* **Article**
According to an embodiment of the invention, a black polymer compound for near infrared sorting comprises: a base resin; about 0.01%to 0.08%of an aggregated black pigment selected from carbon black, silica coated carbon black, and silicon treated carbon black; and a first pigment having near infrared reflectivity. In the black polymer compound, a ratio of the aggregated black pigment and all the pigments having near infrared reflectivity is from 1: 12 to 1: 100 by weight. The black polymer compound has an NIR reflectance of at least 10%in the wavelength range of from 1200 to 1500 nm, preferably from 1100 to 1500 nm, and more preferably from 1000 to 1500 nm. Moreover, the black polymer compound has L*of at most 29.5, and preferably at least one of a*of at most 1.9 and b*of at most 0.5.

In the black polymer compound according to the embodiment, the amount of the aggregated black pigment is in the range of about 0.01 to about 0.08 wt%, preferably about 0.02 to about 0.07 wt%, and more preferably about 0.02 to about 0.04 wt%, for example, about 0.03 to about 0.05 wt%, or about 0.05 to about 0.065 wt%, based on the total weight of the black polymer compound. If the amount of the aggregated black pigment is less than about 0.01 wt%, the black polymer compound may not achieve good black coloring effect, for example, undertone a*and b*may not be substantially improved. If the amount of the aggregated black pigment is greater than about 0.08 wt%, the black polymer compound may not be detected by the NIR spectroscopy sorting systems. When the amount of the aggregated black pigment is within the above ranges, it can provide the black polymer compound which can be effectively detected by the near infrared sorting system and have good black coloring effect at the same time.

In the black polymer compound according to the embodiment, the ratio of the aggregated black pigment and all the pigments having near infrared reflectivity is from 1: 12 to 1: 100, preferably 1: 12 to 1: 50, more preferably 1: 15 to 1: 30, and most preferably 1: 15 to 1: 20, by weight. If the ratio of the aggregated black pigment and all the pigments having near infrared reflectivity is less than 1: 100, the black polymer compound may not achieve good black coloring effect, for example, undertone a*and b*may not be substantially improved. If the ratio of the aggregated black pigment and all the pigments having near infrared reflectivity is greater than 1: 12 (i.e., higher relative amount of aggregated black pigment) , the black polymer compound may not be detected by the NIR spectroscopy sorting systems. When the ratio of the aggregated black pigment and all the pigments having near infrared reflectivity is within the above ranges, it can provide the black polymer compound which can be effectively detected by the near infrared sorting system and have good black coloring effect at the same time.

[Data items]
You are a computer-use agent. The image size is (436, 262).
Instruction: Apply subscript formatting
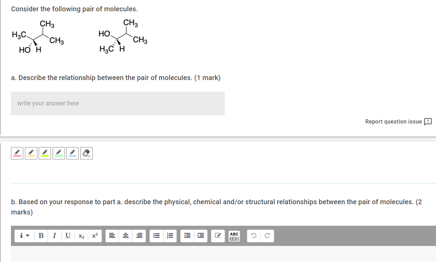tap(81, 236)
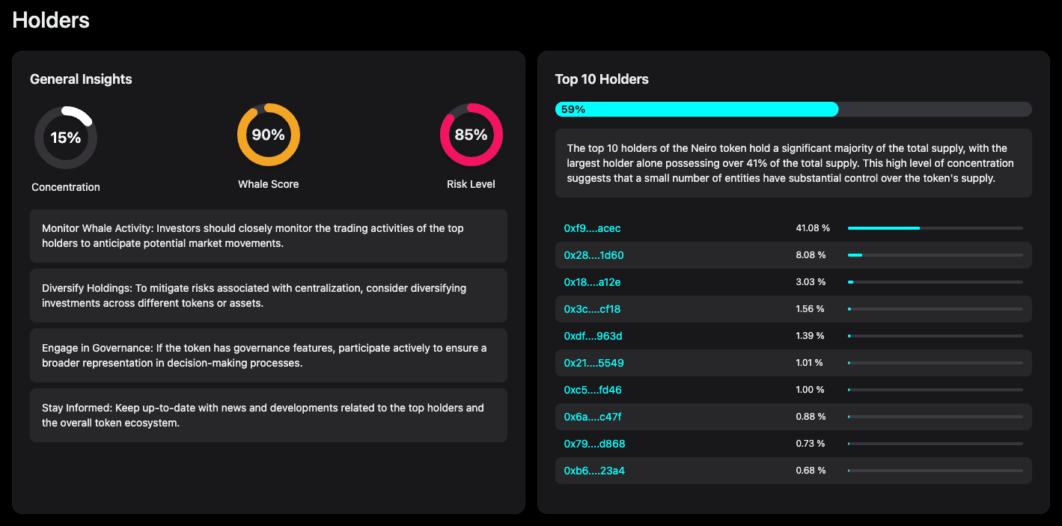Click the Risk Level gauge showing 85%
The width and height of the screenshot is (1062, 526).
[471, 135]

* **The problem**
Retype the section of the black polymer compound passage above, from "According to an" to "at most 0.5.".

* **Answer to the exercise**
According to an embodiment of the invention, a black polymer compound for near infrared sorting comprises: a base resin; about 0.01%to 0.08%of an aggregated black pigment selected from carbon black, silica coated carbon black, and silicon treated carbon black; and a first pigment having near infrared reflectivity. In the black polymer compound, a ratio of the aggregated black pigment and all the pigments having near infrared reflectivity is from 1: 12 to 1: 100 by weight. The black polymer compound has an NIR reflectance of at least 10%in the wavelength range of from 1200 to 1500 nm, preferably from 1100 to 1500 nm, and more preferably from 1000 to 1500 nm. Moreover, the black polymer compound has L*of at most 29.5, and preferably at least one of a*of at most 1.9 and b*of at most 0.5.